## Description of the task
Find the word "give" in the data, then copy each line where it is found.

——

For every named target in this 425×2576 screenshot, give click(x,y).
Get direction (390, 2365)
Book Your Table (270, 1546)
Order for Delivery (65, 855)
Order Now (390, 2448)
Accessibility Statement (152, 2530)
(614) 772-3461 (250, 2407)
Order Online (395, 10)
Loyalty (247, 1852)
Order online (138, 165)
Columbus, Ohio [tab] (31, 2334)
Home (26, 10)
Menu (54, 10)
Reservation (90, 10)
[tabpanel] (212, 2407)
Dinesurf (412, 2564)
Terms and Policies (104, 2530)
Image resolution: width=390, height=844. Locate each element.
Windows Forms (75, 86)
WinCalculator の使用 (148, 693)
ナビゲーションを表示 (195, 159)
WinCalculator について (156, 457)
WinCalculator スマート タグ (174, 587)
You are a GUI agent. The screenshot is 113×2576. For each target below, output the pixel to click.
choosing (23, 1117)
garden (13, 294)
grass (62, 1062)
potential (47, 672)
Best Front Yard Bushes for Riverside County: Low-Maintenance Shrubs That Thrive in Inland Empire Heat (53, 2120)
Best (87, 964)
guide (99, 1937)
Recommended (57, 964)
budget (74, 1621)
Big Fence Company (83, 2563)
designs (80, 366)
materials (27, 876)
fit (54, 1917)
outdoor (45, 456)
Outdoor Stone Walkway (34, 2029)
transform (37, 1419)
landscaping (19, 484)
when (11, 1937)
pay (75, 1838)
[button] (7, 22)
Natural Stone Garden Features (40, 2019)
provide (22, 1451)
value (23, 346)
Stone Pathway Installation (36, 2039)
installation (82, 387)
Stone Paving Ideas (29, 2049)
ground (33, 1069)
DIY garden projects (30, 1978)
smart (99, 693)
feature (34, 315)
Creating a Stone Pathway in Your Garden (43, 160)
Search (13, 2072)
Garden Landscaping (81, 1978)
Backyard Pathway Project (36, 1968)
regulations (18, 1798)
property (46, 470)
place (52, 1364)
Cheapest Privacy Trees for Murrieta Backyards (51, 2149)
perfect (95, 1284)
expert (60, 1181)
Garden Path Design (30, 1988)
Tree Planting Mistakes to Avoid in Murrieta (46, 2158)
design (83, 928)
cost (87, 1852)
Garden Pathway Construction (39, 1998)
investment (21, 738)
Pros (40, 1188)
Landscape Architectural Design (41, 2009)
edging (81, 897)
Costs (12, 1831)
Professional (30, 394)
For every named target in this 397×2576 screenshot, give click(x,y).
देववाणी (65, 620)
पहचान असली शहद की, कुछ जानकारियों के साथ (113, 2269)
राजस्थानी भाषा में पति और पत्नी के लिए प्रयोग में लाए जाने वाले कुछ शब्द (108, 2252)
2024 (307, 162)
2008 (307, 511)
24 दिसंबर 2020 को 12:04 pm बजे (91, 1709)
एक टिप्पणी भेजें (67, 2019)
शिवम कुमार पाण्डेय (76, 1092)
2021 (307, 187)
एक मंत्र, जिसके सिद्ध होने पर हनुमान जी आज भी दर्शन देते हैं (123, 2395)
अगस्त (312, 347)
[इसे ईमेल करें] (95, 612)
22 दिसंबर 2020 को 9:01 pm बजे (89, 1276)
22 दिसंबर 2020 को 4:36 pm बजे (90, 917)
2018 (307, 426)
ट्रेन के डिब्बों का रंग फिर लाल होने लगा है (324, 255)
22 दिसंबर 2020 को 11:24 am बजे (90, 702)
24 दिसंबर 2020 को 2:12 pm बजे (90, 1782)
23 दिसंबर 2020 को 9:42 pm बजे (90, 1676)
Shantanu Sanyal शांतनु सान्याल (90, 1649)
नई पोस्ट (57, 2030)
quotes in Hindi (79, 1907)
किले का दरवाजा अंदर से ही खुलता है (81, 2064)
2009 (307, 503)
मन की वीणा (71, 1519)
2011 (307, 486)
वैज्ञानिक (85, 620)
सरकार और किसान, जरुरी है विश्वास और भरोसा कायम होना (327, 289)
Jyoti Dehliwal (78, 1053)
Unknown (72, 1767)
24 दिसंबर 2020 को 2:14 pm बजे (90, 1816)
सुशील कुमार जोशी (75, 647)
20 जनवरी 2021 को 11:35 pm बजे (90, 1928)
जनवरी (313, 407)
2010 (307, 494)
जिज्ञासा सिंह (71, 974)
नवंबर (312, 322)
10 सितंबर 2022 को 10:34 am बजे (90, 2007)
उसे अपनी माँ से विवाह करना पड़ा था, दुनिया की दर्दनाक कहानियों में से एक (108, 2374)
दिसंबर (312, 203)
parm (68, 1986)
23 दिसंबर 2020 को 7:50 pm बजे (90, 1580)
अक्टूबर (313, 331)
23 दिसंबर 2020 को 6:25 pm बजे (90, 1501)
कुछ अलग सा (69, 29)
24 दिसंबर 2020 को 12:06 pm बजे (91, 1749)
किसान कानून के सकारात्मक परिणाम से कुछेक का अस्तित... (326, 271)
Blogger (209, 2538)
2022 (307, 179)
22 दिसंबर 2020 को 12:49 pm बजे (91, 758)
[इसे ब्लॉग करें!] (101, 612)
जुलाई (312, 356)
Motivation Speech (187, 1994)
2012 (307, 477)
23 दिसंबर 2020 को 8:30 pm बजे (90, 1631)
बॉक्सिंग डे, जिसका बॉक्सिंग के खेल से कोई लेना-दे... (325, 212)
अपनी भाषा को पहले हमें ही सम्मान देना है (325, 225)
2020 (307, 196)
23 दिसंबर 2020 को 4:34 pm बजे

——

## Solution for this exercise
For every named target in this 425×2576 screenshot, give click(x,y).
For every named target in this 397×2576 screenshot, give click(x,y).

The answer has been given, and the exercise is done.